Una falsa entrega y una llamada por WhatsApp
Según relató González, en la pantalla de su teléfono la comunicación aparentaba estar vinculada con el Correo Argentino, por lo que creyó que podía tratarse de una entrega relacionada con una compra realizada mediante Mercado Libre.
Durante la conversación, la persona que se comunicó con ella le preguntó si se encontraba en su domicilio para recibir un paquete. La mujer respondió que no, aunque indicó que su hijo se encontraba en la vivienda.
Fue entonces cuando, según su denuncia, le solicitaron que presionara la opción “permitir” que aparecía en la pantalla de su teléfono.
La situación fue advertida por un adolescente de 13 años que se encontraba cerca. El menor escuchó parte de la conversación y alertó a la mujer: “Señora, están hackeándola”.
Poco después, la pantalla del celular quedó completamente negra.
El acceso a sus cuentas
De acuerdo con el relato de la damnificada, los autores de la maniobra habrían conseguido acceder al dispositivo y a información personal vinculada con sus cuentas bancarias y billeteras virtuales.
González no advirtió inmediatamente la magnitud del perjuicio.
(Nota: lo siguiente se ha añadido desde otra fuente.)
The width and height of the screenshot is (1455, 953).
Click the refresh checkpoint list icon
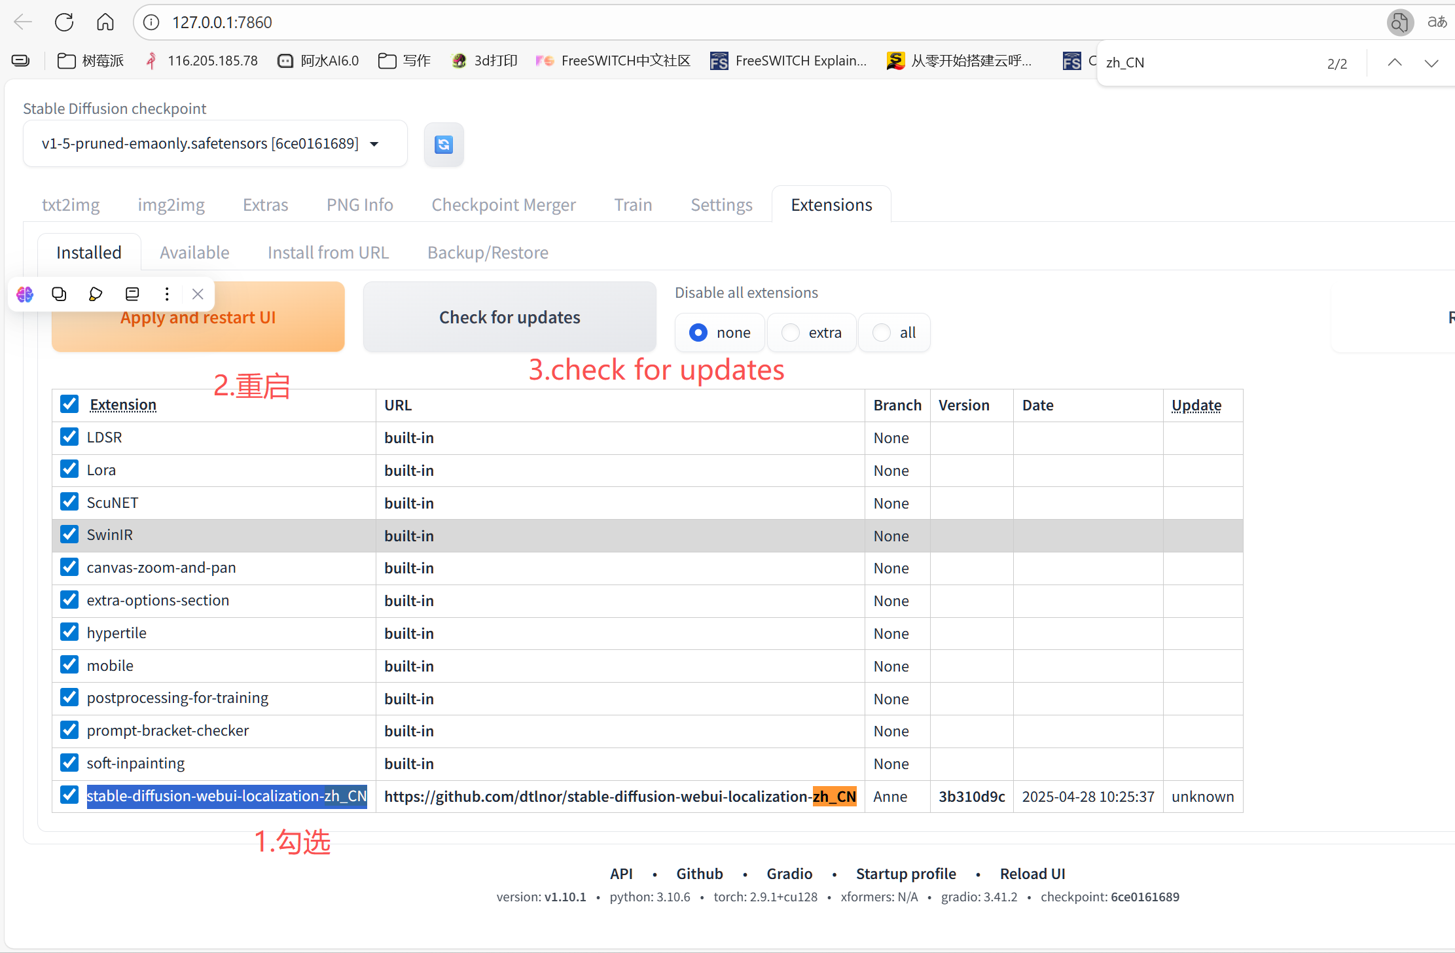tap(444, 145)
Además de percibir su jubilación, la mujer se dedica a la elaboración y venta de tortas.
Unos 20 días después, cuando intentó transferir dinero correspondiente a pagos que había recibido por sus trabajos, descubrió que no contaba con fondos disponibles en sus cuentas.
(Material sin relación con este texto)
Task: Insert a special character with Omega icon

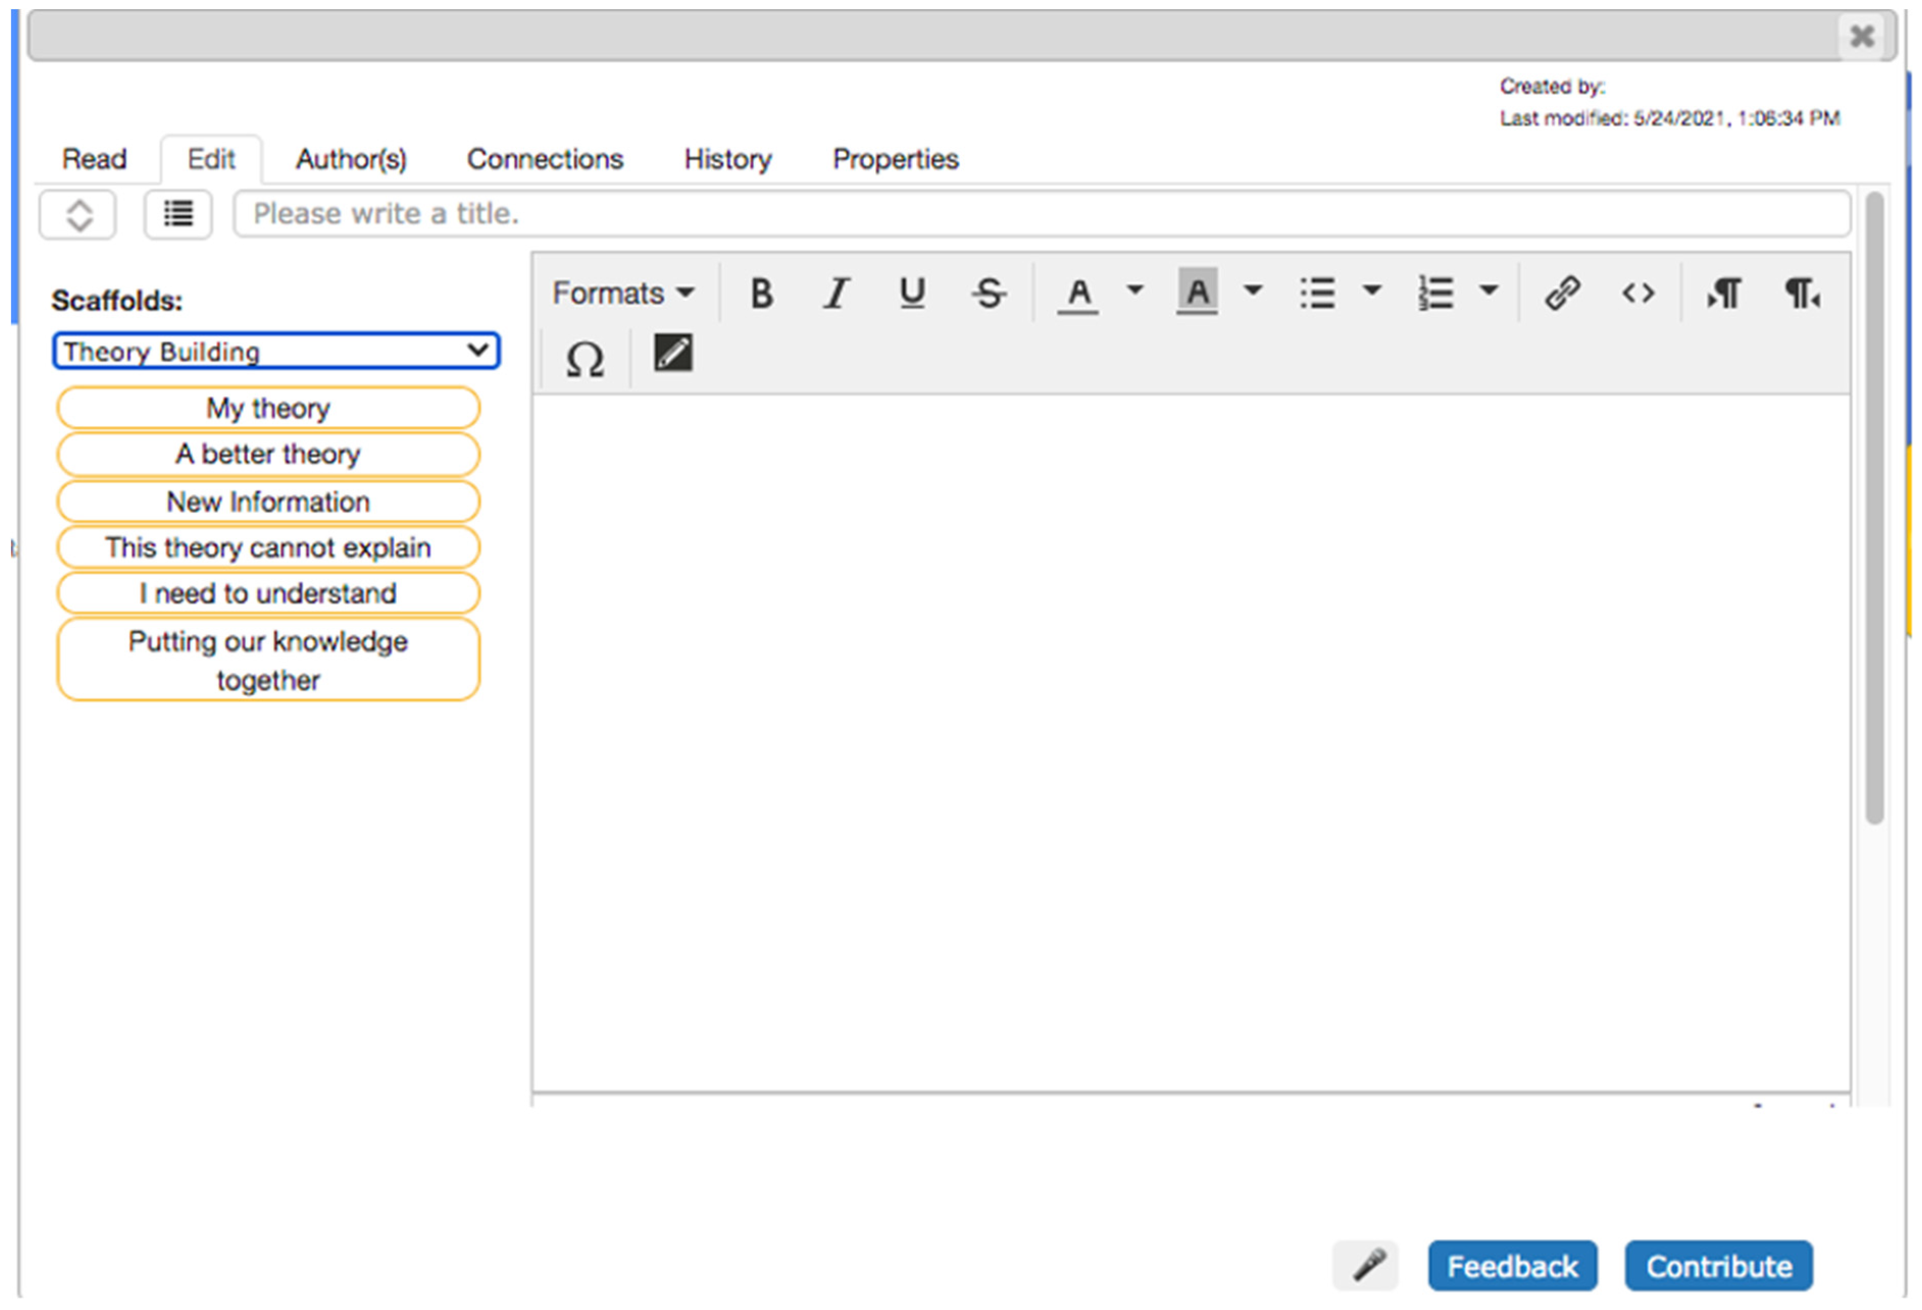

A partir de ese momento comenzó a revisar sus movimientos y detectó operaciones que, según sostiene, no habían sido realizadas ni autorizadas por ella.
Préstamos por más de $40 millones
La situación habría adquirido una dimensión aún mayor cuando la mujer descubrió que también se habían gestionado préstamos utilizando sus datos personales, por un monto que superaría los 40 millones de pesos.
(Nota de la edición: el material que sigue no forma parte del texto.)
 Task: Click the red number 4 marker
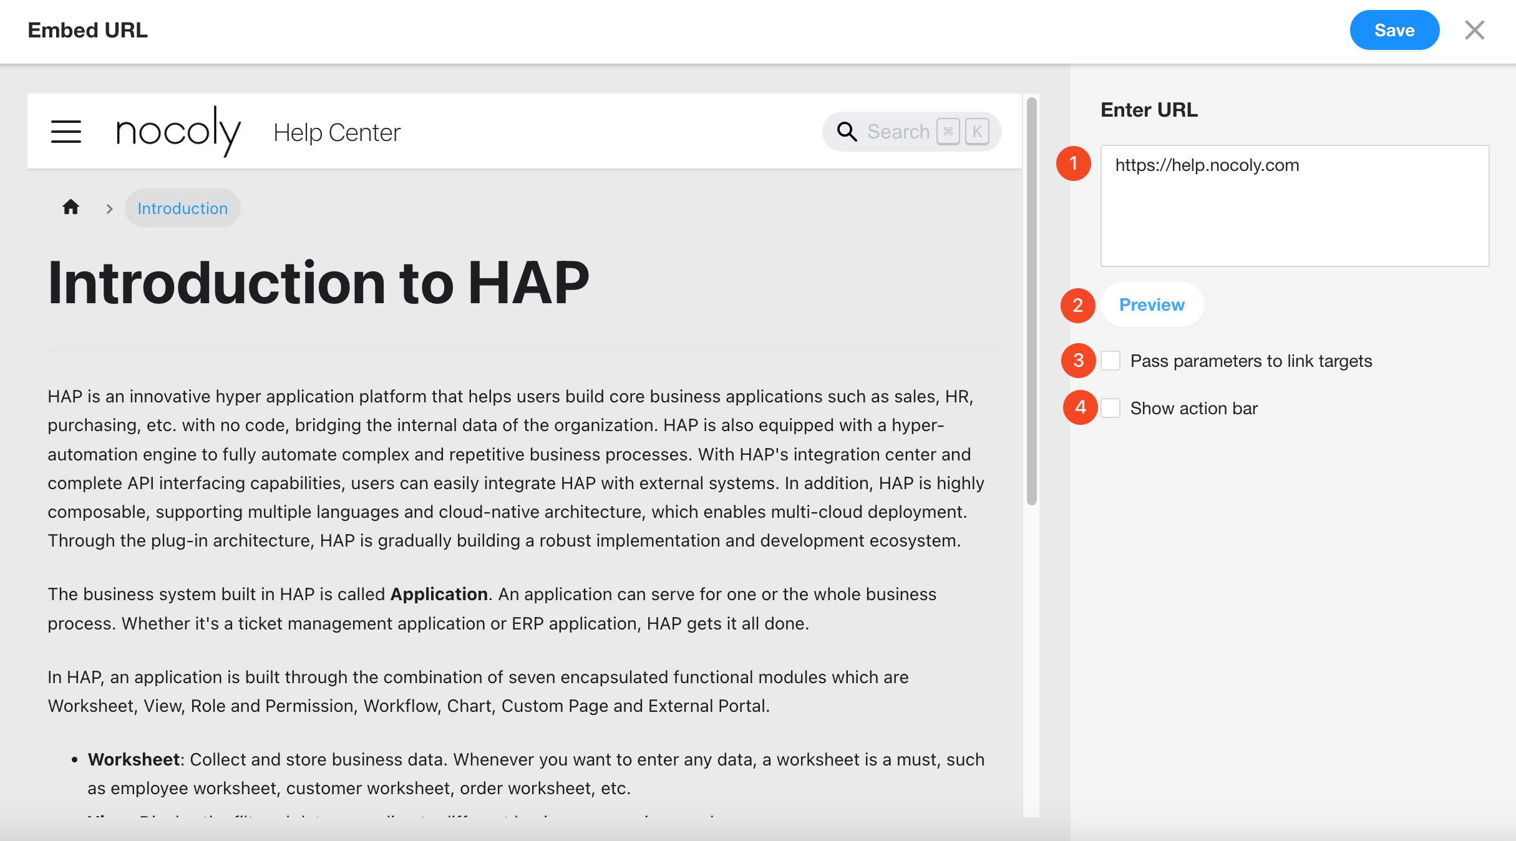[x=1080, y=407]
La damnificada aseguró que conserva los resúmenes de las operaciones y registros de las transferencias que desconoce, elementos que fueron incorporados a sus reclamos y presentaciones.
Según su testimonio, parte de la documentación relacionada con los créditos también aparece incorporada en actuaciones judiciales.
Operaciones que apuntarían al exterior
Otro de los elementos que llamó la atención de la víctima fue la detección de operaciones que, según manifestó, estarían vinculadas con Lima, Perú.
Ese dato habría sido incorporado a la presentación realizada ante la Justicia y ahora forma parte de los elementos que deberán ser analizados para determinar el recorrido del dinero y establecer quiénes estuvieron detrás de las operaciones.
González aseguró que enfrenta esta situación desde marzo y que, hasta el momento, no habría recibido una respuesta definitiva por parte de la entidad bancaria.
La investigación deberá determinar cómo se produjo el acceso a sus dispositivos y datos personales, quiénes realizaron las transferencias y solicitudes de crédito y cuál fue el destino final del dinero.
Mientras avanza el reclamo, la jubilada busca que se desconozcan las operaciones y deudas que atribuye a una maniobra fraudulenta, y que se esclarezca la presunta utilización de su identidad para concretar el millonario perjuicio económico.